Fuji Television and Iwai oversaw a 4K remaster of the original 35mm camera negative. The 4K remaster was theatrically released on 4 April 2025, and was released on DVD and Blu-ray on 3 December.

==Reception==
===Box office===
Love Letter has earned $7.8 million during its theatrical release and re-releases. The releases in China have earned 75.35 million yuan as of 2025; the 2021 re-release earned 65.2 million yuan.

In Seoul there were over 645,000 admissions and it was among the ten highest-grossing films in the country. It was the highest-grossing non-animated Japanese film in South Korea until Even If This Love Disappears From the World Tonight (2022). Over one million people in South Korea have seen the film.

===Critical===
Tun Shwe, writing for Midnight Eye, praised Iwai's usage of an scoped aspect ratio and noted that it gave the environment a dreamlike appearance. David Stratton praised the cinematography and performances in his review for Variety and noted that the literary underpinnings uplifted the drama.

Stephen Holden, writing for The New York Times, was unimpressed by the visuals and felt that the runtime resulted in the film meandering.
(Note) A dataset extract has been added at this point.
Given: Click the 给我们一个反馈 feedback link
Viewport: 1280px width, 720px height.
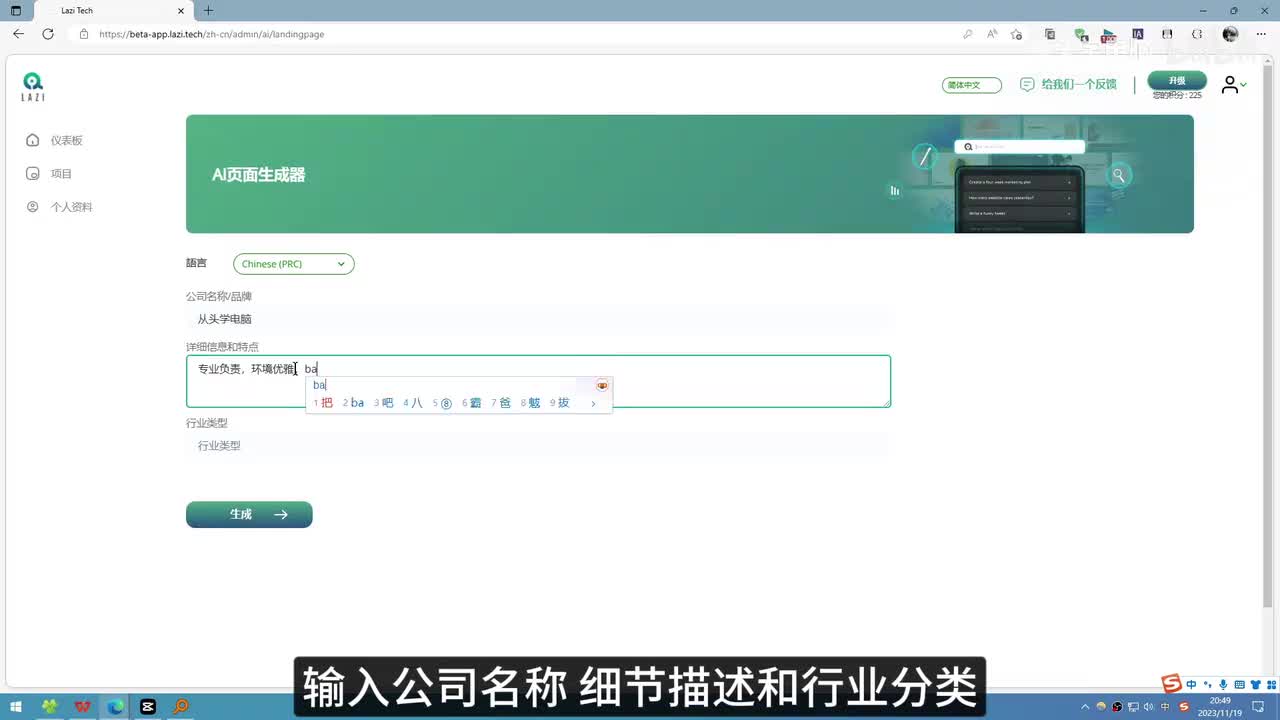Looking at the screenshot, I should click(x=1068, y=85).
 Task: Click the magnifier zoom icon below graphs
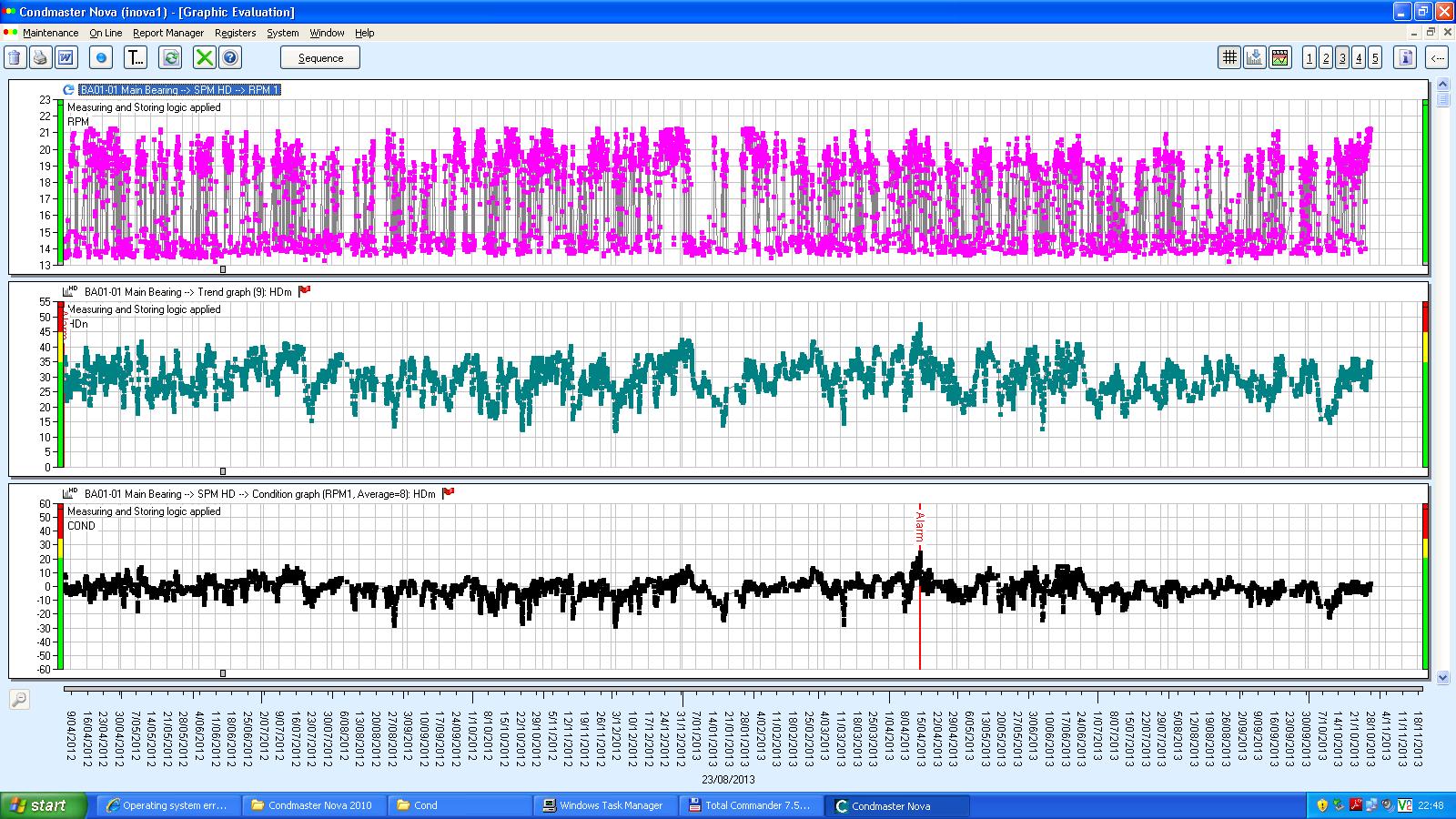(18, 699)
Kevin Thomas wrote that the film was "tedious and contrived" in his review for the Los Angeles Times and felt that it was emotionally manipulative. Charles Britton, writing for the Daily Breeze, praised the photography, but felt that the film failed to make a point.
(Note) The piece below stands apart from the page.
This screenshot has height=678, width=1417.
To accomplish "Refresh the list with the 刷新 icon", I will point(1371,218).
Rick Hong, writing for Film Threat, noted that a romantic feeling was created by the soft lenses used for filming and compared it to The Killer (1989) due to the use of the score to create character relationships.

==Accolades==

| Award | Date of ceremony | Category | Recipient(s) | Result | Ref. |
| Blue Ribbon Awards |  | Best Actress | Miho Nakayama | Won |  |
| Hochi Film Awards |  | Best Actress | Miho Nakayama | Won |  |
| Yokohama Film Festival |  | Best Film | Love Letter | Won |  |
| Best Director | Shunji Iwai | Won |
| Best Actor | Etsushi Toyokawa | Won |
| Best Actress | Miho Nakayama | Won |
| Best Cinematography | Noboru Shinoda | Won |
| Best New Actress | Miki Sakai | Won |
| 19th Japan Academy Film Prize | 1996 | Newcomer of the Year | Love Letter | Won |  |
| Love Letter | Miki Sakai | Lost |
| Best Film | Love Letter | Lost |
| Kinema Junpo | 1996 | Kinema Junpo Award for Best Film of the Year | Love Letter | Won |  |

==Adaptations==
Multiple offers were made to remake Love Letter, but none were produced. In 2015, it was announced that Love Letter would be remade into a Korean drama. A musical adaptation starring Kim Ji-hyun and Kwak Sun-young premiered in South Korea in 2014. A Chinese remake of Love Letter directed by Liu Yulin and written by Wang Hui-ling was announced in 2019; Nakayama was meant to appear in the film, but she died in 2024. In 2026, Iwai stated that he did not know how a remake could be done due to instant communication.

Moonlit Winter (2019) was compared to Love Letter.